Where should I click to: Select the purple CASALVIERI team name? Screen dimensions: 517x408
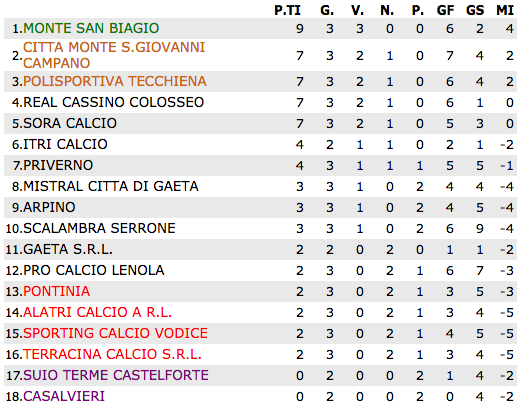pos(64,396)
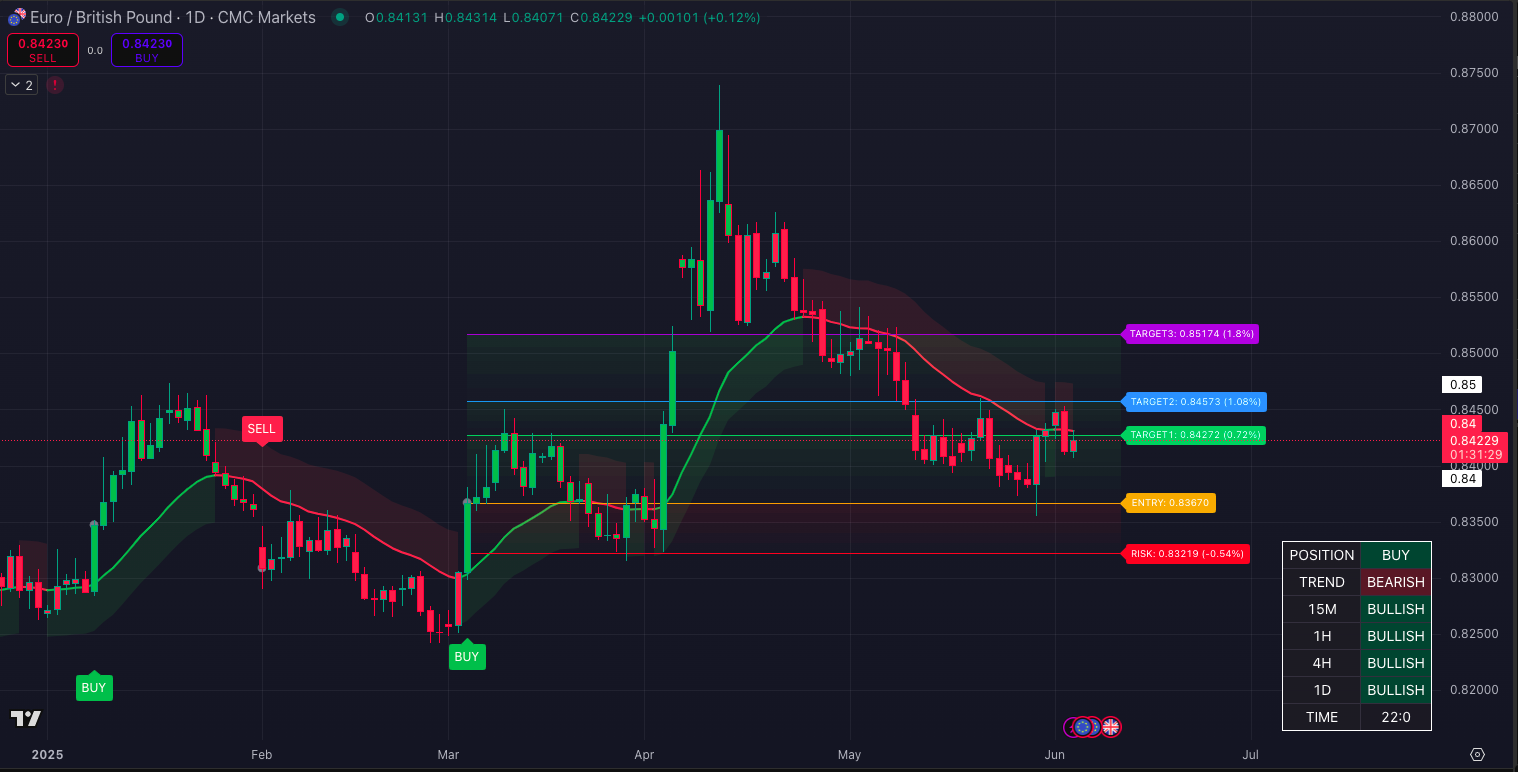This screenshot has width=1518, height=772.
Task: Click the red 0.84230 SELL order button
Action: point(43,50)
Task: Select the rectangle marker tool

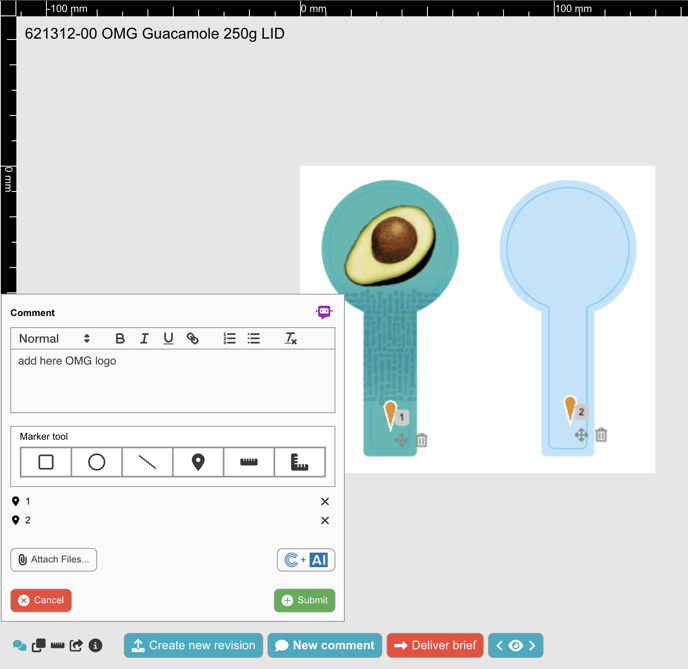Action: (x=46, y=462)
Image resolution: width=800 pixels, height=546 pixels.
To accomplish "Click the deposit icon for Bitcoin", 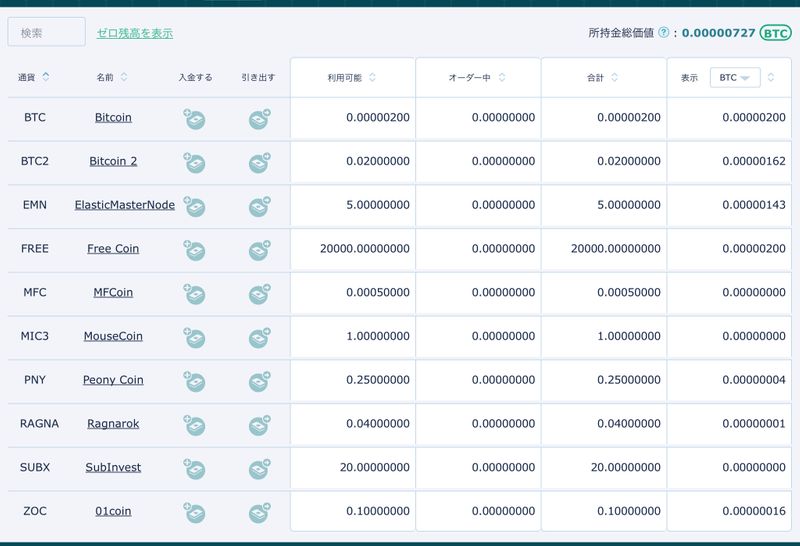I will (194, 119).
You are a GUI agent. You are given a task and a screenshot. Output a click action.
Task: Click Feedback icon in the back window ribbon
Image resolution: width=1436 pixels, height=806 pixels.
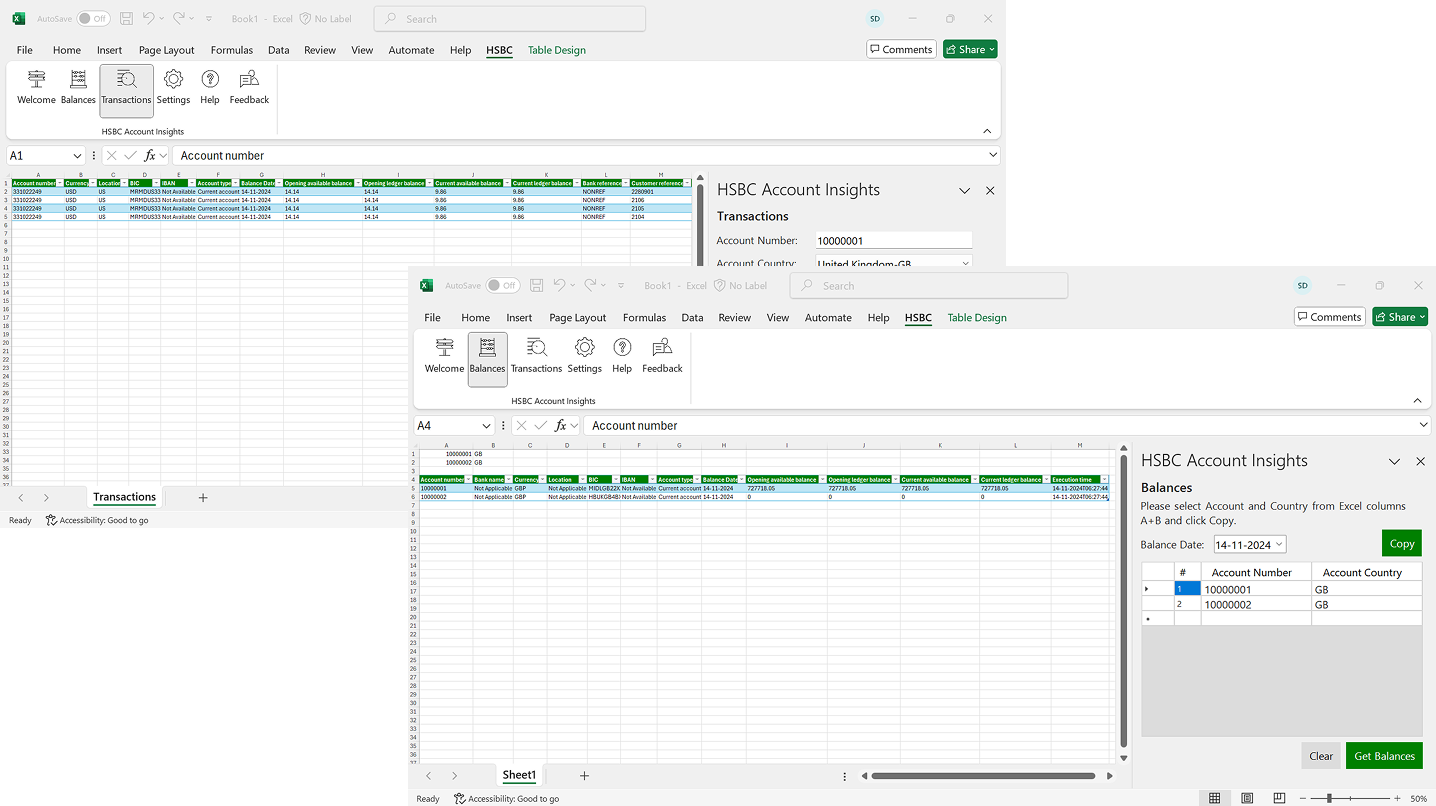pos(249,88)
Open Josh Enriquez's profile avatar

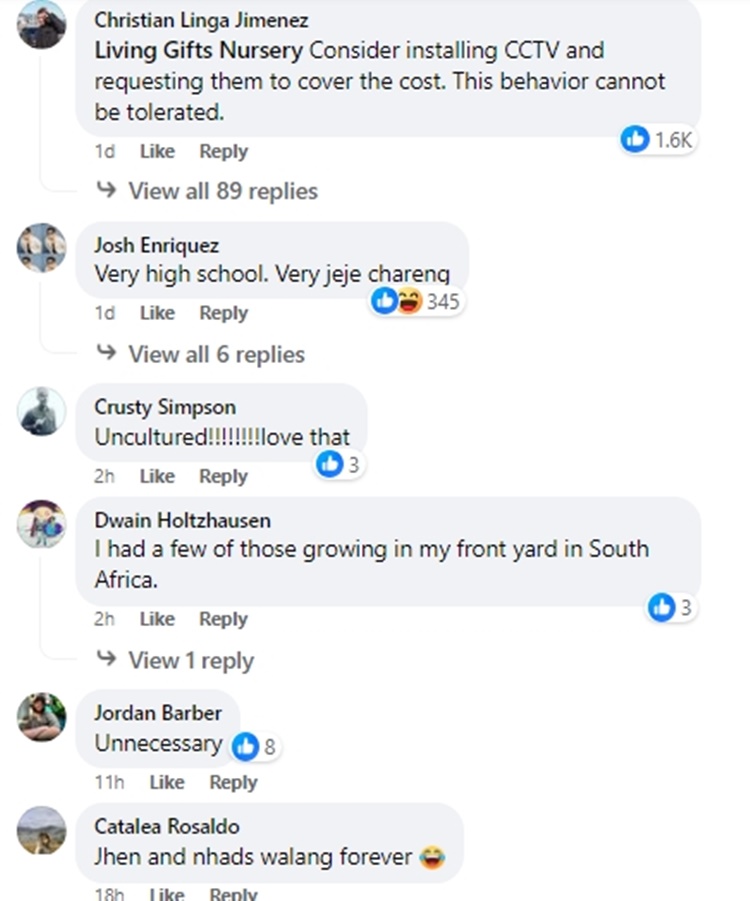[42, 248]
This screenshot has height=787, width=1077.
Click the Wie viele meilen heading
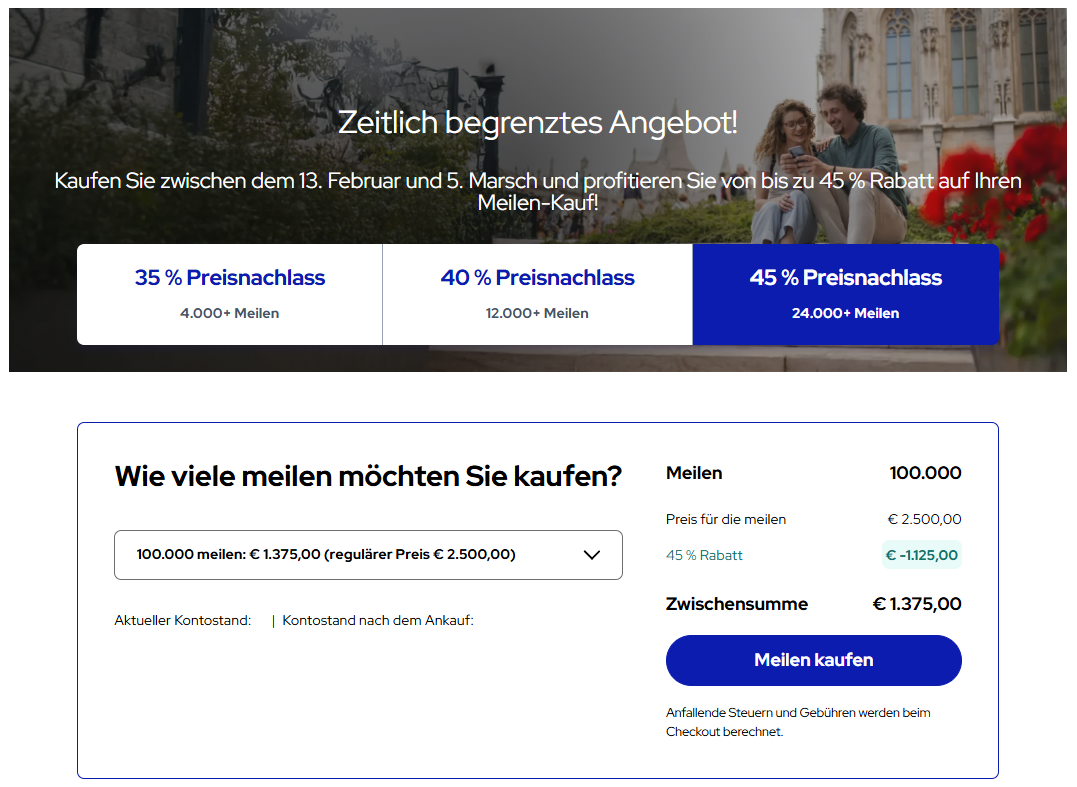[369, 477]
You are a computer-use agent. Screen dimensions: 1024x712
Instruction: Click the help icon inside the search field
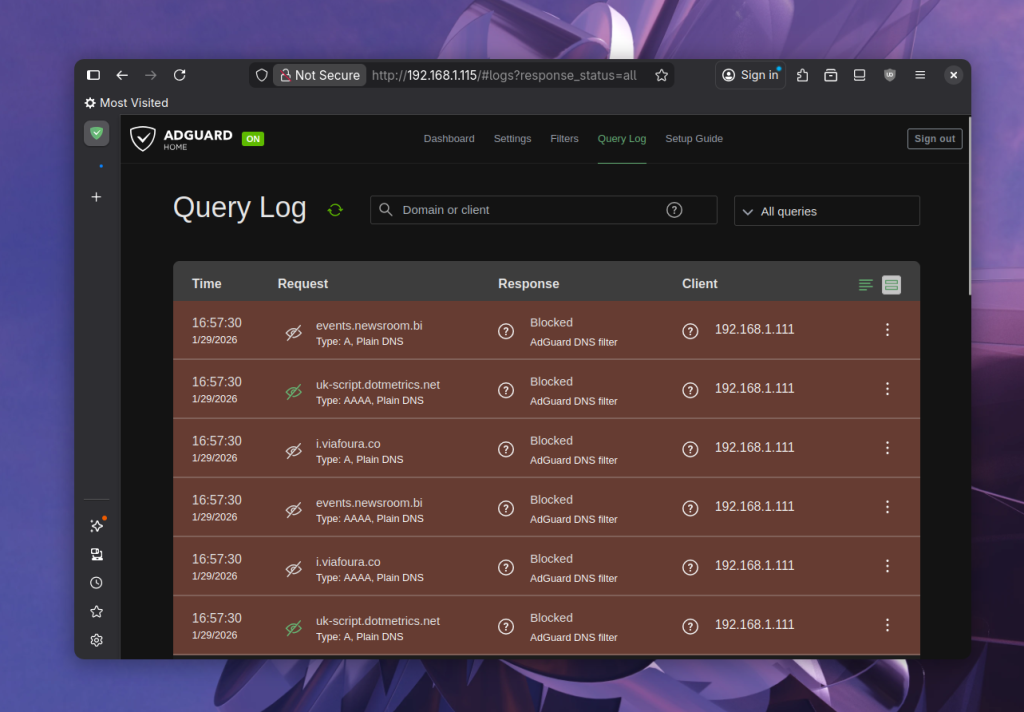click(x=674, y=210)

━━━

#### About this task
Before duplicating, set the pictures aside; then output exactly the lines from the one with "Instruction: Click the" through the end of the records, and only those.

#### Task answer
Instruction: Click the help icon inside the search field
click(x=674, y=210)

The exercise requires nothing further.